I love this one. It's a division of an old plant at the So. IL Univ. at Carbondale greenhouse. I always rot most of the new growths but at least one made it through ok this year. this is the most flowers it's ever had for me and is a sequential spiker, at least two more will come from basal nodes on the spike after the primary spike has faded. Pardon the poor photo quality, it's been overcast this is a hard one to capture anyway.

















Forrest


----------



## Candace (Jan 5, 2009)

Cool one.


----------



## nikv (Jan 5, 2009)

Pretty! :clap:


----------



## NYEric (Jan 5, 2009)

Lovely, thanx for sharing.


----------



## SlipperFan (Jan 5, 2009)

Cute little flowers. Any fragrance?


----------



## fbrem (Jan 5, 2009)

SlipperFan said:


> Cute little flowers.
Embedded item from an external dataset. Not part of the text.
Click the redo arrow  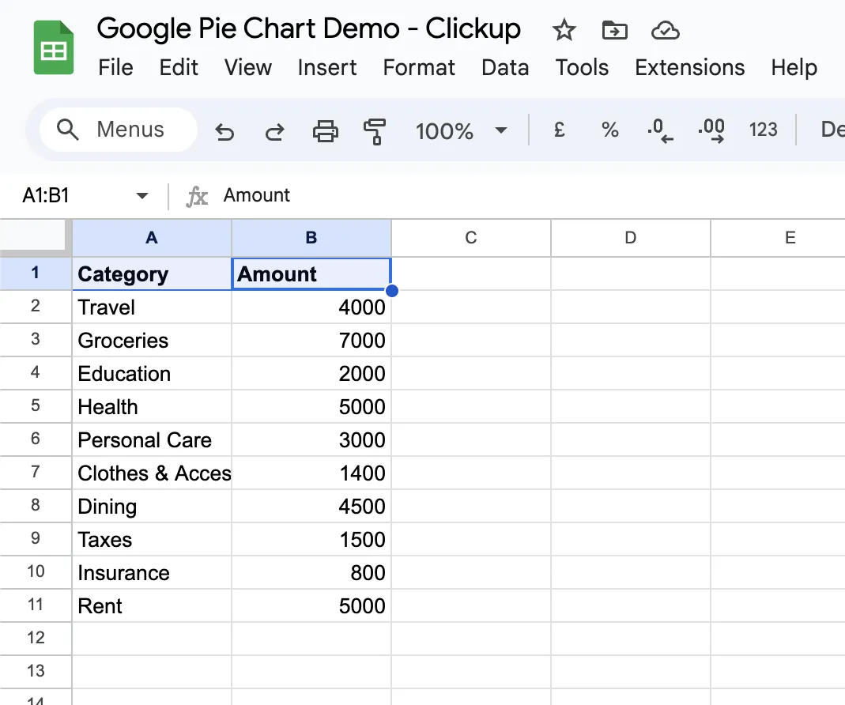275,131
Any fragrance?



none I can detect, I've always thought that it looks like it should smell though

Forrest


----------



## biothanasis (Jan 5, 2009)

Pretty and cute!!!


----------



## SlipperFan (Jan 5, 2009)

fbrem said:


> none I can detect, I've always thought that it looks like it should smell though
> 
> Forrest


Check it at night. White flowers often have night fragrance.


----------



## paphjoint (Jan 6, 2009)

Very nice


----------



## JeanLux (Jan 7, 2009)

I like these small blooms!!! Jean


----------